O Ministério Público Federal desisitiu da oitiva das testemunhas ausentes PEDRO BENIGRES e ADAIR BICA BATISTA, o que foi homologado pelo MM. Juiz Federal Substituto, com a aquiescência da defesa.

Em seguida, passo a proferir sentença, dispensado o relatório, suficiente dizer a esse título que após a oitiva das testemunhas e interrogatório, o Ministério Público Federal manifestou-se pela absolvição pela ausência de dolo, tendo em vista que o acusado tinha as autorizações necessárias para a construção da casa e que o muro foi construído com o propósito de proteger o patrimônio amealhado. Ressalta contudo o MPF que o ilícito ambiental subsiste, e que se não for o MPF procurado pelo réu para um acordo, o caminho será o ajuizamento de ação civil pública.

A defesa concorda com o pedido de absolvição.
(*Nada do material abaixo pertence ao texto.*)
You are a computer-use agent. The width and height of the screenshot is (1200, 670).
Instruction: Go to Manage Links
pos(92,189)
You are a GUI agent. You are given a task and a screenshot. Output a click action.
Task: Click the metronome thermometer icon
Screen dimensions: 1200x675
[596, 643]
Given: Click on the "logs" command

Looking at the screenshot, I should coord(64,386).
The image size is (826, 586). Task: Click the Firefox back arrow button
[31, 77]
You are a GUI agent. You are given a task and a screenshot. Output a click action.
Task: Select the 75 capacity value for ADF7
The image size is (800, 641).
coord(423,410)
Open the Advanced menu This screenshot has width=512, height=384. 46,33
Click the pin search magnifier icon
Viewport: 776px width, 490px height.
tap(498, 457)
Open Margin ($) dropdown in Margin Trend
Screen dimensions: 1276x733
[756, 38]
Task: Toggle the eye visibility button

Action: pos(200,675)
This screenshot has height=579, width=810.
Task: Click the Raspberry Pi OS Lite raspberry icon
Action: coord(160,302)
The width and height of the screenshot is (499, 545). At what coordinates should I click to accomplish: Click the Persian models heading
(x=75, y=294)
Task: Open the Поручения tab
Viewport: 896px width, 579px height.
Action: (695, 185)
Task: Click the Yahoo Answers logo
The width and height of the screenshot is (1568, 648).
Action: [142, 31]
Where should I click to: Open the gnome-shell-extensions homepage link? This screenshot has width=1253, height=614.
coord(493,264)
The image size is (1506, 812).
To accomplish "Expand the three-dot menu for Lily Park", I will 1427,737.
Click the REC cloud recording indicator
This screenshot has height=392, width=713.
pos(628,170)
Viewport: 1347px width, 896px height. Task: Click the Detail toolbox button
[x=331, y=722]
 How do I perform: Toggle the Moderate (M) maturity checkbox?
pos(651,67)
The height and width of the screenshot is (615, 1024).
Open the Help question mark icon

Tendo em vista que efetivamente não parece ter sido a intenção do acusado causar dano ambiental, com a construção do muro, dolo não há, excluído, portanto o crime. Se há responsabilidade ambiental cível, parece evidente que as partes resolvam na instância adequada. Ante o exposto, com base no art. 386, III, do CP absolvo o réu da acusação de infringência ao art. 64 da Lei n.º 9.605/98. Custas na forma da Lei. PR. Intimação em audiência, as partes abrem mão do prazo recursal, deferindo desde logo vista ao MPF para que extraia cópias que entende necessária para o eventual ajuizamento da ação civil pública. Voltando os autos do MPF, ao arquivo.

Nada mais havendo a ser registrado, pelo MM. Juiz Federal Substituto foi determinado o encerramento do presente termo que, digitado por mim, Evandro Roque Zamboni, _______, Técnico Judiciário, segue devidamente assinado pelos presentes.